TASK DETAILS: Go through the material and copy each line that includes "profile".

TASK INPUT:
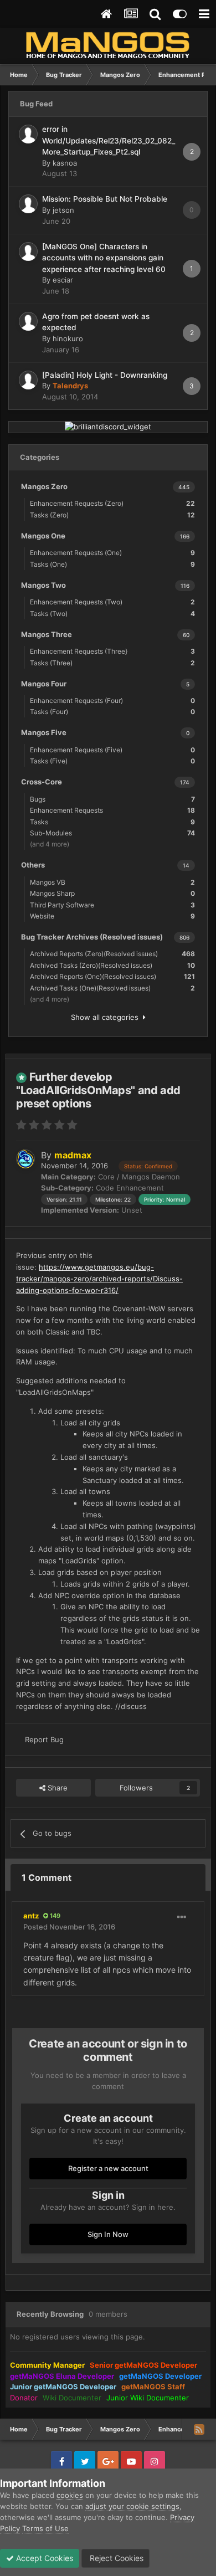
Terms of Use (45, 2528)
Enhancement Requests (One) (112, 552)
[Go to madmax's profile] (25, 1159)
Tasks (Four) (112, 711)
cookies (69, 2495)
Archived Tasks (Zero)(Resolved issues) (112, 965)
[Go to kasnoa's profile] (28, 134)
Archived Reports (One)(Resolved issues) (112, 976)
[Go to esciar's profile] (28, 251)
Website (112, 916)
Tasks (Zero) (112, 515)
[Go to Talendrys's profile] (28, 380)
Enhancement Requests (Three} (112, 651)
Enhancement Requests (112, 810)
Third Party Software (112, 905)
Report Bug (44, 1739)
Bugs (112, 799)
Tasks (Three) (112, 663)
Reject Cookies (115, 2558)
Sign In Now (108, 2234)
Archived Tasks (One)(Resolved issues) (112, 988)
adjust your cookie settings (132, 2506)
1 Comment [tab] (46, 1877)
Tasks (112, 822)
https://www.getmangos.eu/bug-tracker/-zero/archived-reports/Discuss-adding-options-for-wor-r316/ (99, 1279)
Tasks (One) (112, 564)
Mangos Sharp (112, 893)
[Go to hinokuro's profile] (28, 321)
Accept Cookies (43, 2558)
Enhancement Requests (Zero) (112, 503)
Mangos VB (112, 882)
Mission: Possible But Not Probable (104, 198)
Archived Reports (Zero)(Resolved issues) (112, 954)
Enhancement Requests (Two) (112, 602)
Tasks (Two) (112, 613)
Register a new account (108, 2168)
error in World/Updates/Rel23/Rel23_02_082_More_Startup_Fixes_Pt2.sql (108, 140)
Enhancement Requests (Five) (112, 750)
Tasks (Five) (112, 761)
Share (56, 1787)
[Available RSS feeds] (199, 2429)
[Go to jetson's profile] (28, 203)
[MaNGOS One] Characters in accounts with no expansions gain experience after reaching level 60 (104, 258)
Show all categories (107, 1017)
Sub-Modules (112, 833)
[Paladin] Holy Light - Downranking (104, 375)
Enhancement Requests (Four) (112, 700)
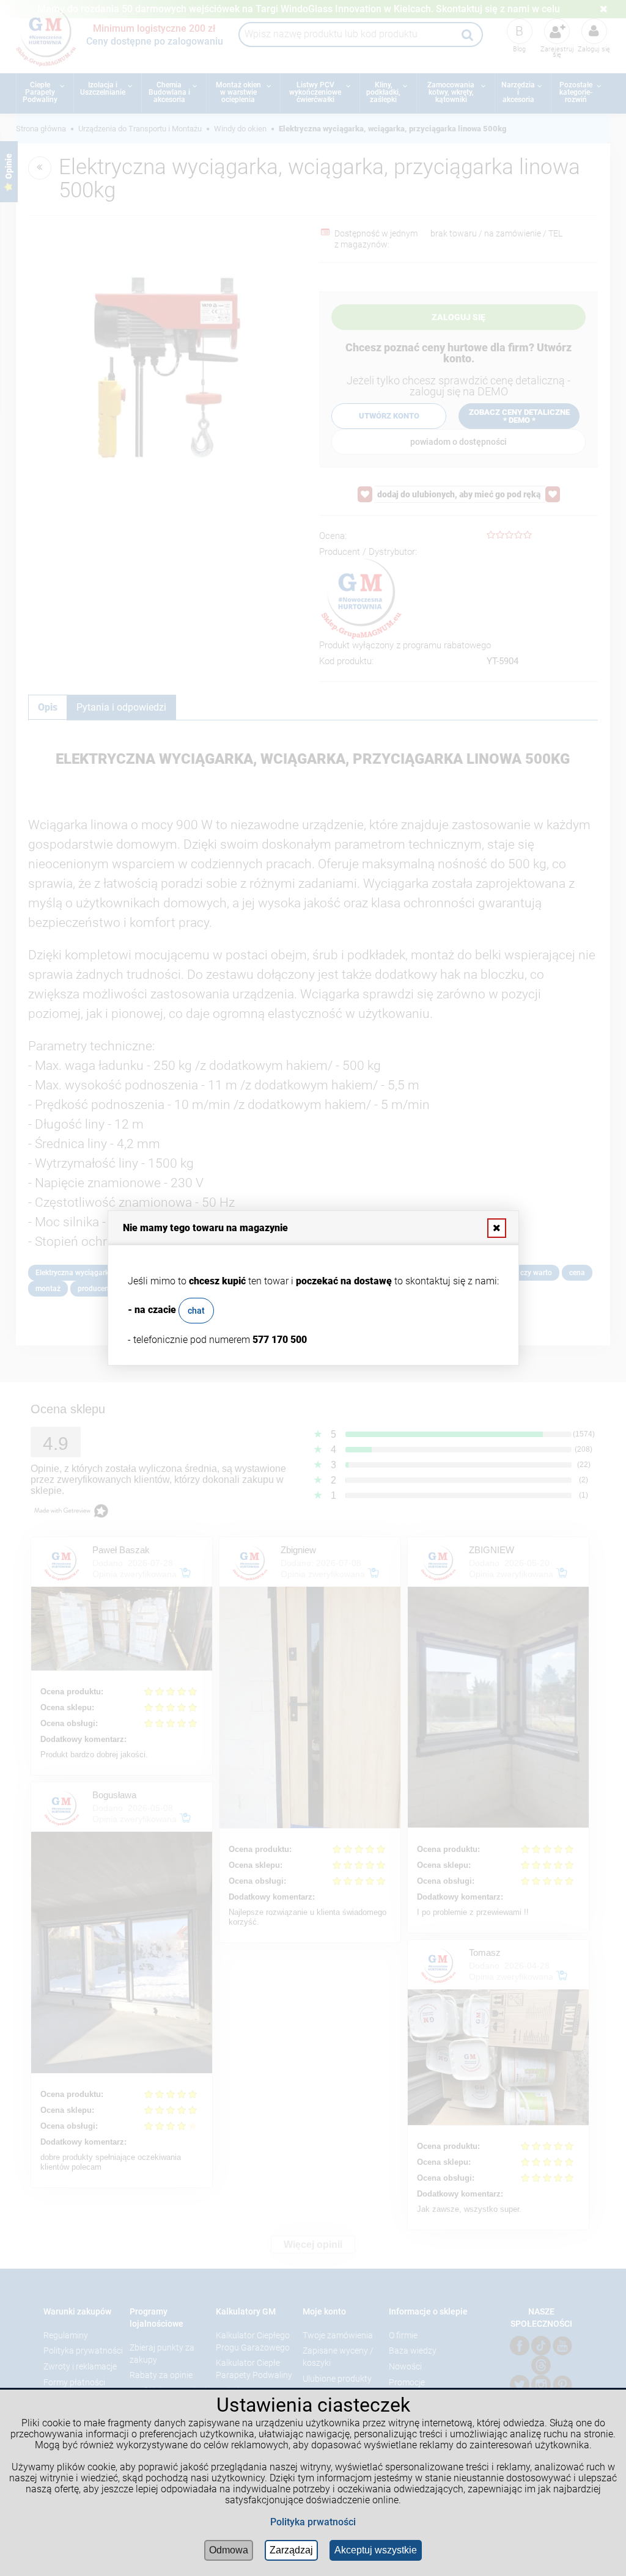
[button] (496, 1228)
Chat (196, 1310)
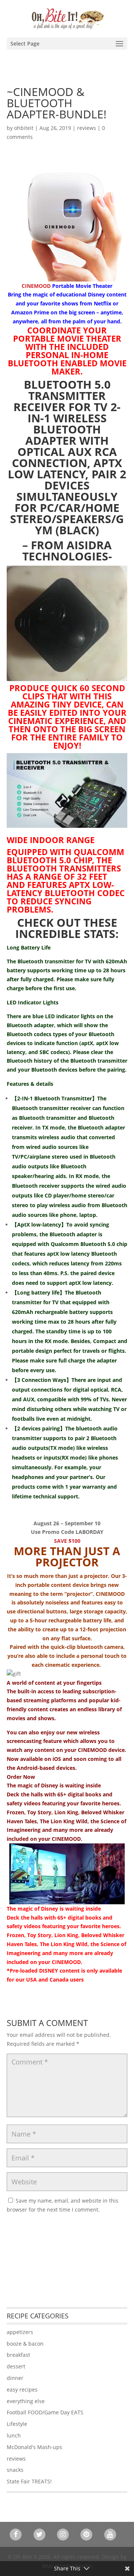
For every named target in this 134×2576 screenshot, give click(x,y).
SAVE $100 (67, 1540)
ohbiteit (24, 127)
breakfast (18, 2354)
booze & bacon (25, 2343)
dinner (15, 2377)
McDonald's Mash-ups (34, 2447)
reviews (86, 127)
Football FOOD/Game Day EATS (45, 2412)
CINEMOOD (36, 285)
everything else (26, 2401)
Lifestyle (17, 2423)
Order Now (21, 1776)
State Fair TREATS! (29, 2481)
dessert (16, 2366)
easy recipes (22, 2389)
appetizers (20, 2332)
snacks (15, 2469)
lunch (14, 2435)
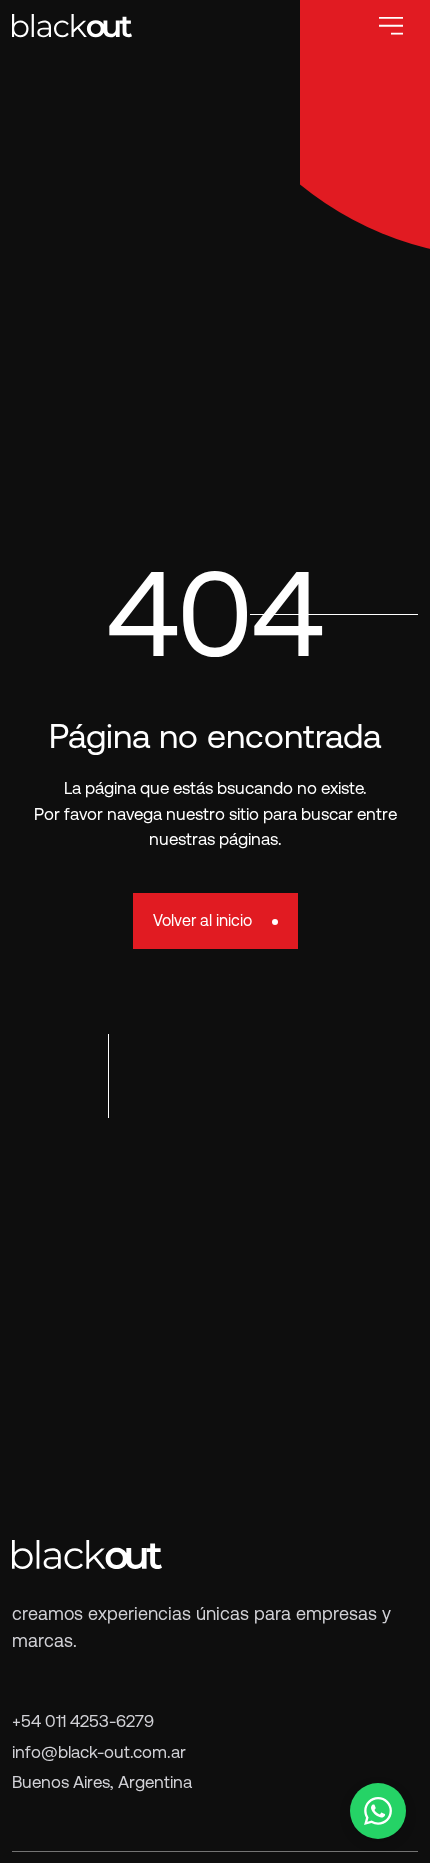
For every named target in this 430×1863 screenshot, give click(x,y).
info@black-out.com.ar (99, 1752)
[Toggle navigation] (391, 26)
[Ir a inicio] (72, 25)
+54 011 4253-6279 (83, 1721)
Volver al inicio (202, 920)
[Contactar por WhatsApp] (378, 1811)
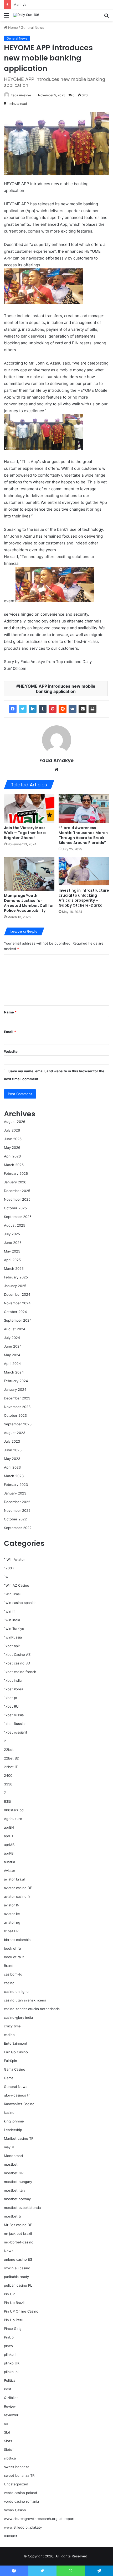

REPLY:
[Go to madmax's profile] (25, 1159)
[Go to kasnoa's profile] (28, 134)
[Go to esciar's profile] (28, 251)
[Go to Talendrys's profile] (28, 380)
[Go to hinokuro's profile] (28, 321)
[Go to jetson's profile] (28, 203)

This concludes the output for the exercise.